Me voilà parti avec Rachmed à la chasse d’un homme et d’un cheval. Le fidèle serviteur insinue qu’il serait bien de posséder aussi une bonne marmite, qui remplacerait avantageusement la nôtre, dont la fêlure s’étend très-bas ; le moindre choc peut produire une rupture complète, et alors comment faire cuire le palao ? On tâchera de se procurer la marmite, c’est entendu.

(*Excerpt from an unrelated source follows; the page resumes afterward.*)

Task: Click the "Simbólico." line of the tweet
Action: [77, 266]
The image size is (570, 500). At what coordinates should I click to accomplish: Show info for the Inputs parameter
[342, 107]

Nous voilà regardant avec persistance vers la montagne dans l’espoir d’apercevoir la calotte d’une yourte. Rachmed, qui va devant, plus à droite, me fait signe.

« Deux hommes », dit-il.

J’accours, et en effet, à l’entrée d’une gorge, deux nomades chargent du foin sur un cheval. Nous fondons au galop sur ces braves gens et leur offrons une récompense honnête en échange d’un cheval de louage et d’un guide qui indiquerait une passe conduisant dans le Ferghanah. Ils refusent. Nous insistons. Ils s’obstinent, veulent retourner à leur aoul. Or c’est le dernier de la vallée, que faire ?… Prendre l’homme et le cheval de force. On jette bas l’herbe entassée sur la bête, on menace l’homme du revolver, on l’oblige à se mettre en selle, et on l’emmène au bivouac. Son camarade est invité à lui querir sa pelisse et à la lui apporter.